Exercise aim: Your answer is to be the exact text of the lines from the one containing "Click the Имя column header" through the final line of the entries, restated in full, with pictures omitted.

= Beginning of Section =

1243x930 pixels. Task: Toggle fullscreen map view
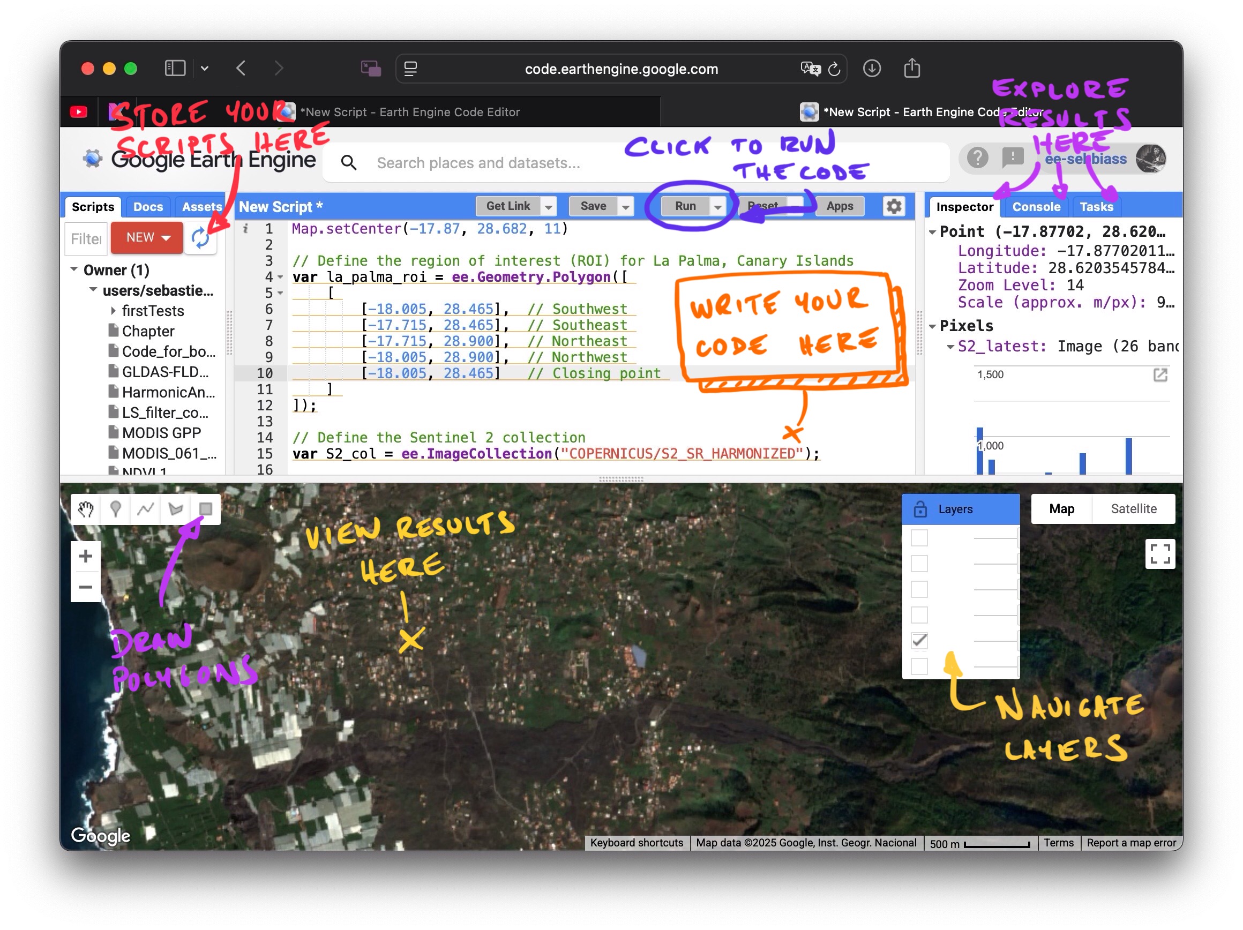coord(1159,554)
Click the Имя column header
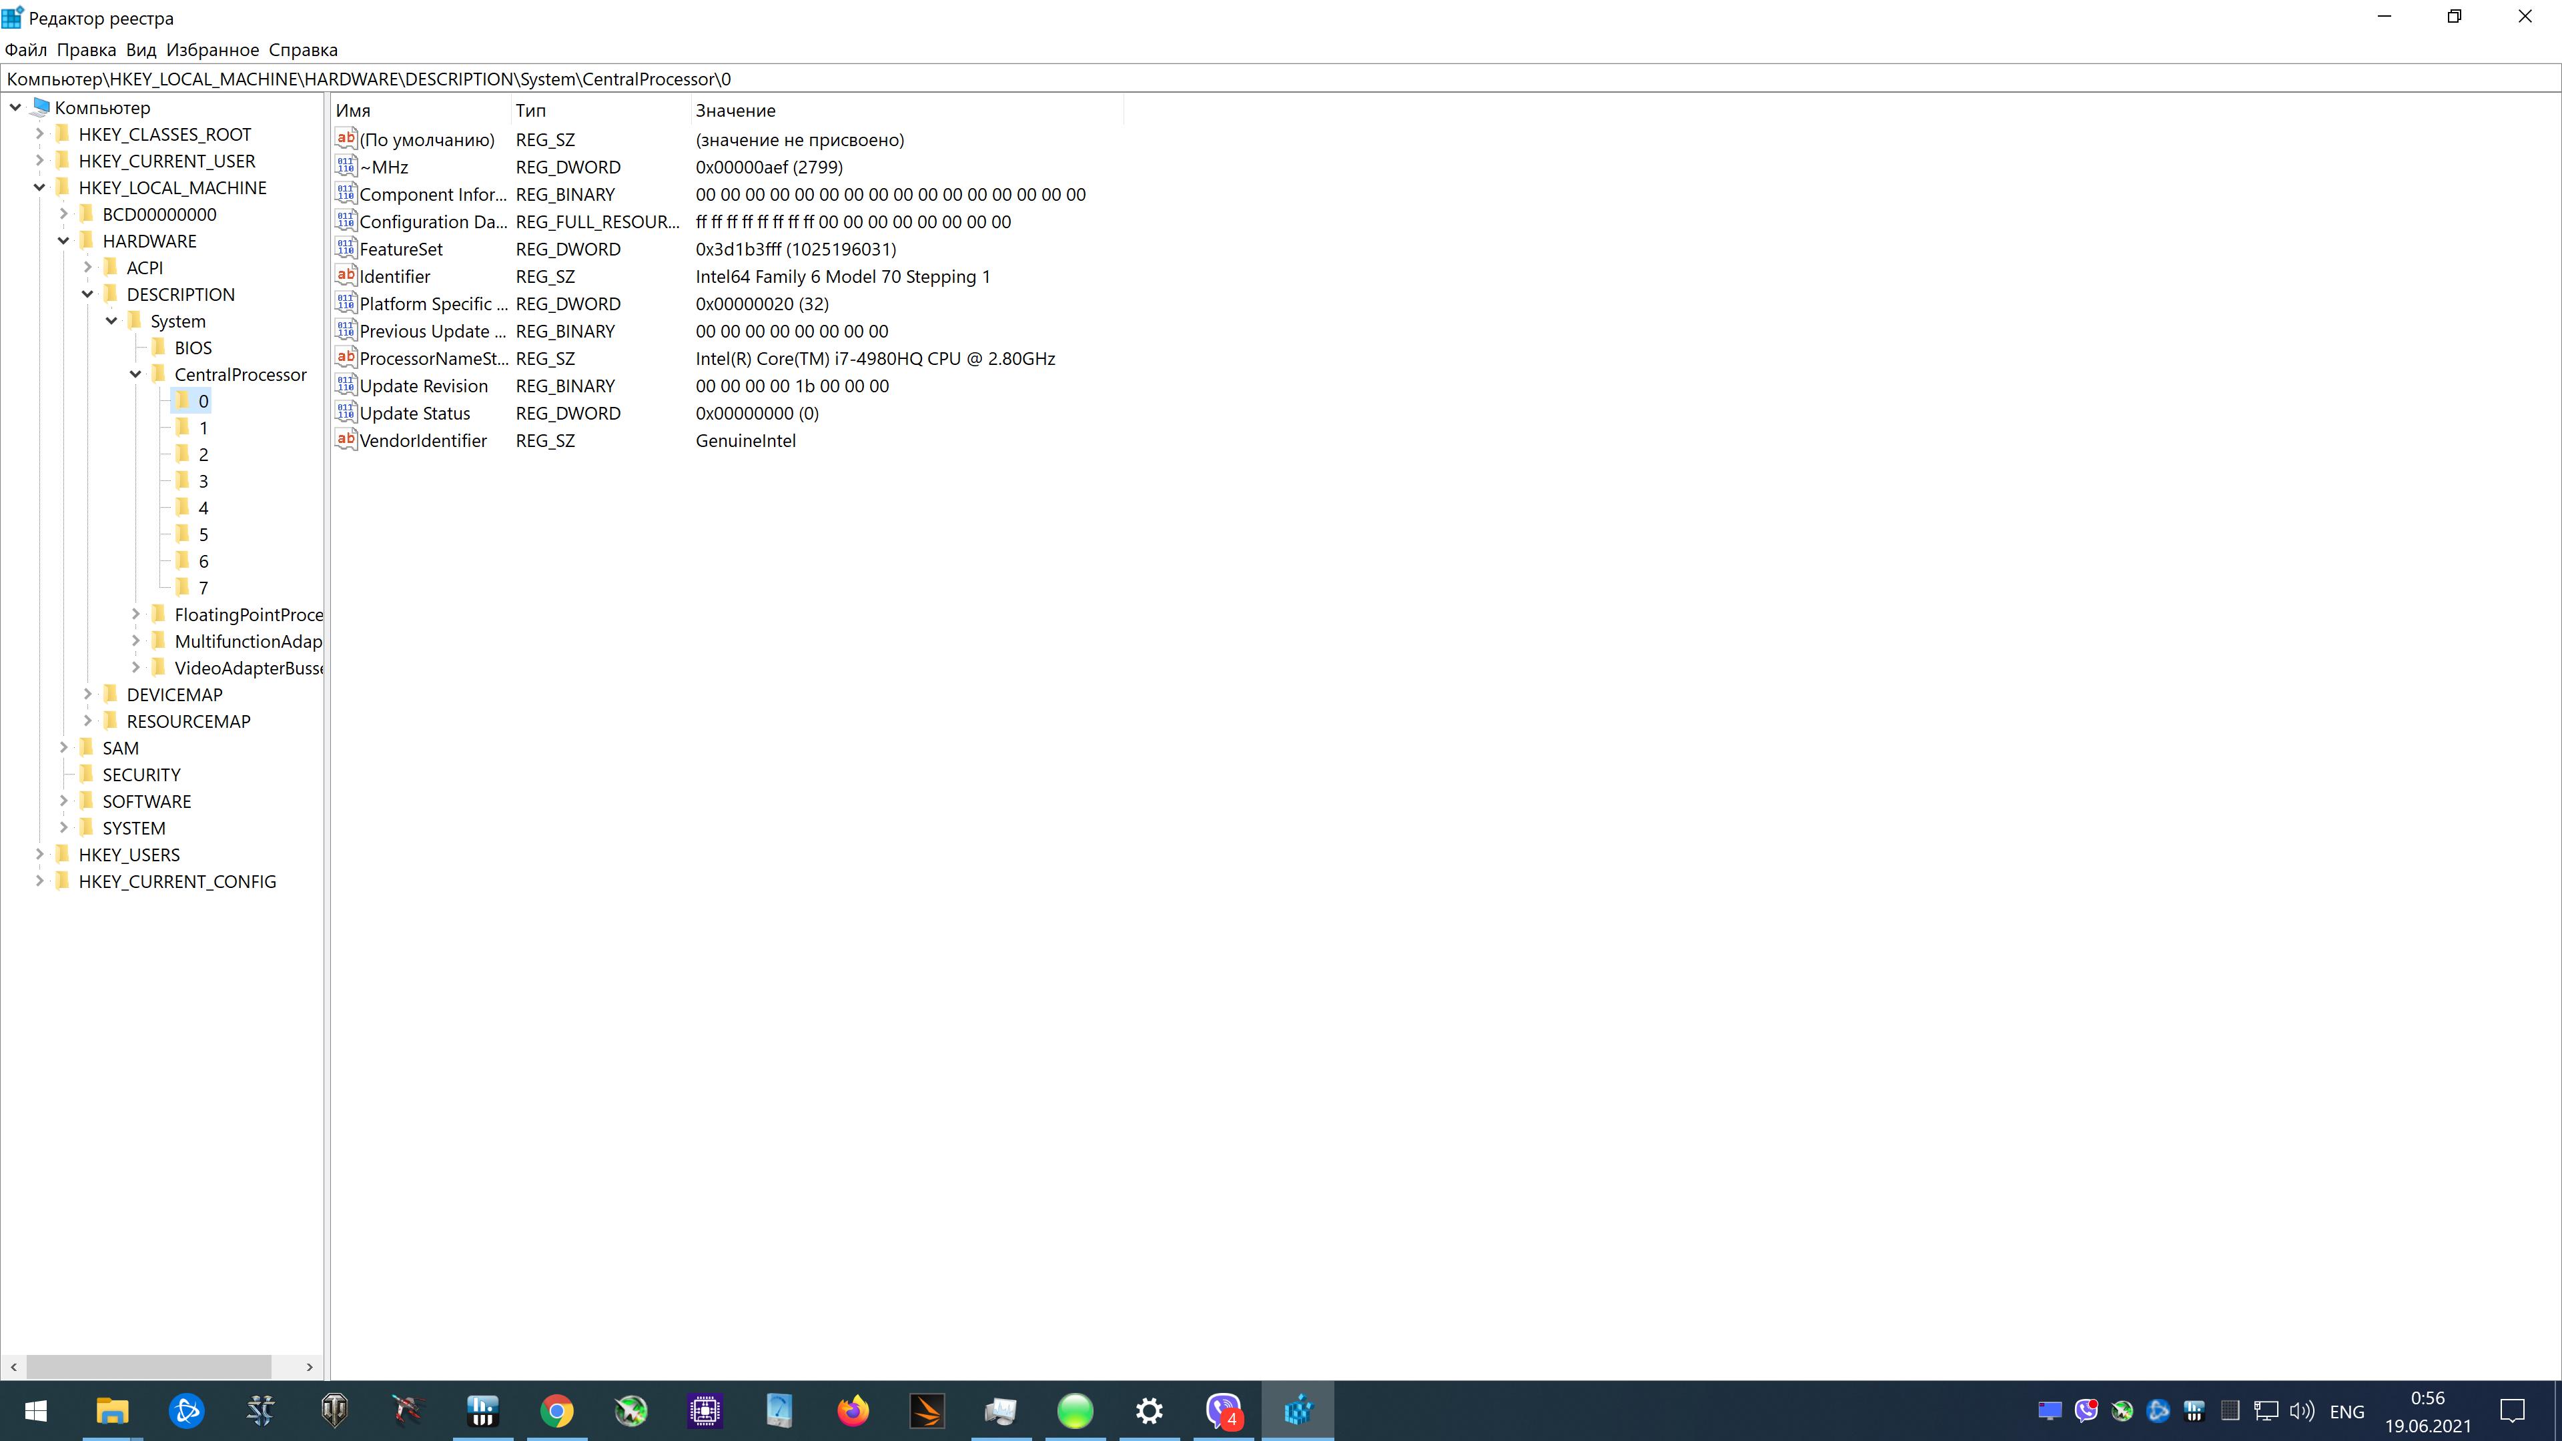Screen dimensions: 2562x1441 click(x=353, y=110)
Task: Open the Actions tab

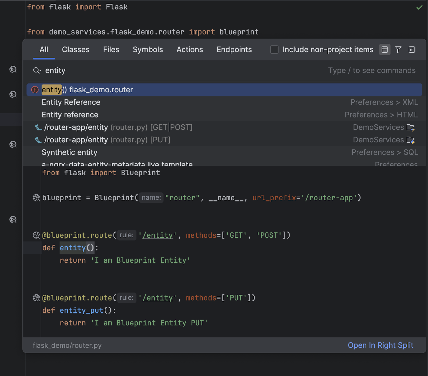Action: [190, 49]
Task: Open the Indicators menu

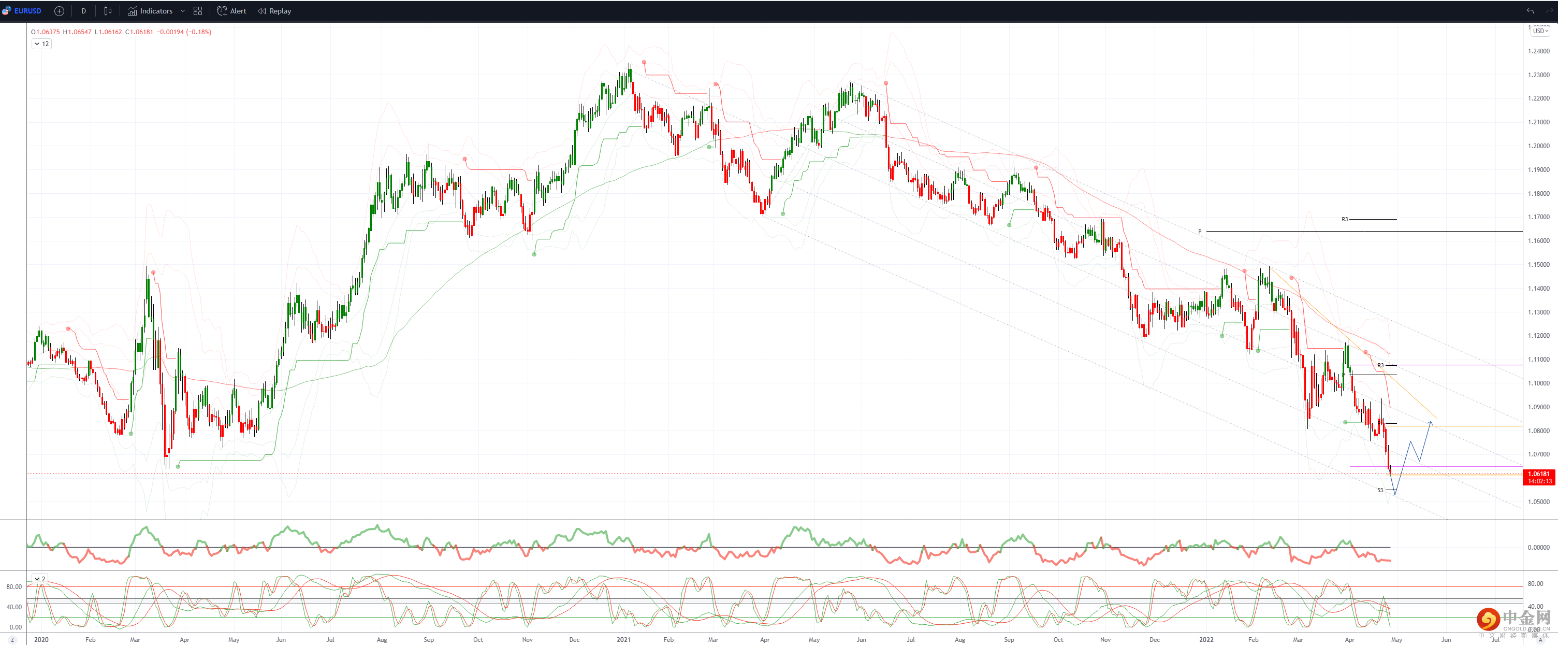Action: pyautogui.click(x=150, y=11)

= End of Section =

Result:
Click the Имя column header
Screen dimensions: 2562x1441 click(x=353, y=110)
Task: Open the Actions tab

Action: [190, 49]
Task: Open the Indicators menu

Action: pyautogui.click(x=150, y=11)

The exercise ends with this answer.